Exercise requirements -
Lines before the one containing "Screen dimensions: 971x480" are not wanted; restate the rest below word for word, through the last line, but drop any pictures.

Collected data:
%%

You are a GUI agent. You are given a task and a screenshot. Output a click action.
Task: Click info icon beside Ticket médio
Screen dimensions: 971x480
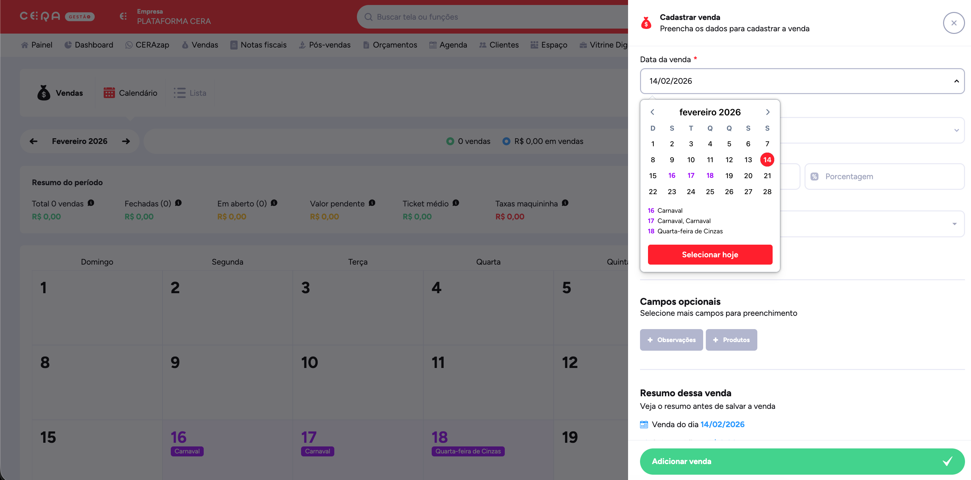(x=456, y=203)
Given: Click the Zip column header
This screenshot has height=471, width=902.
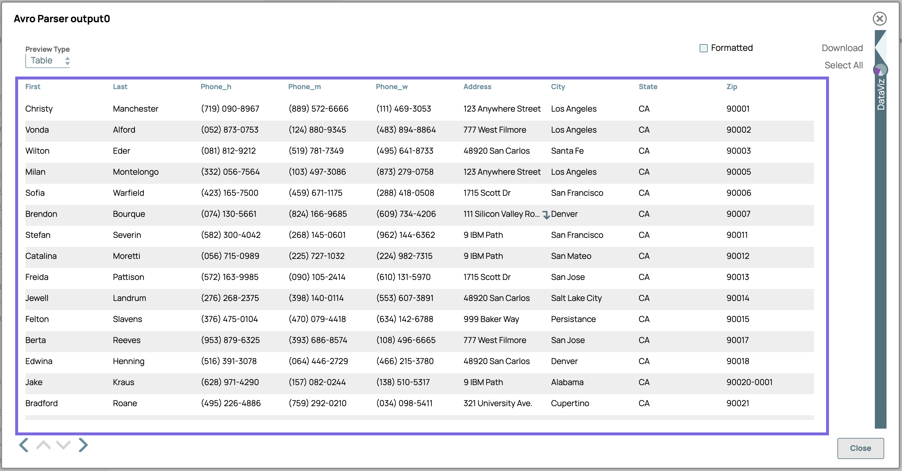Looking at the screenshot, I should pos(731,86).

%%

Written answer -
Screen dimensions: 971x480
(x=456, y=203)
Given: Click the Zip column header
This screenshot has height=471, width=902.
Looking at the screenshot, I should pos(731,86).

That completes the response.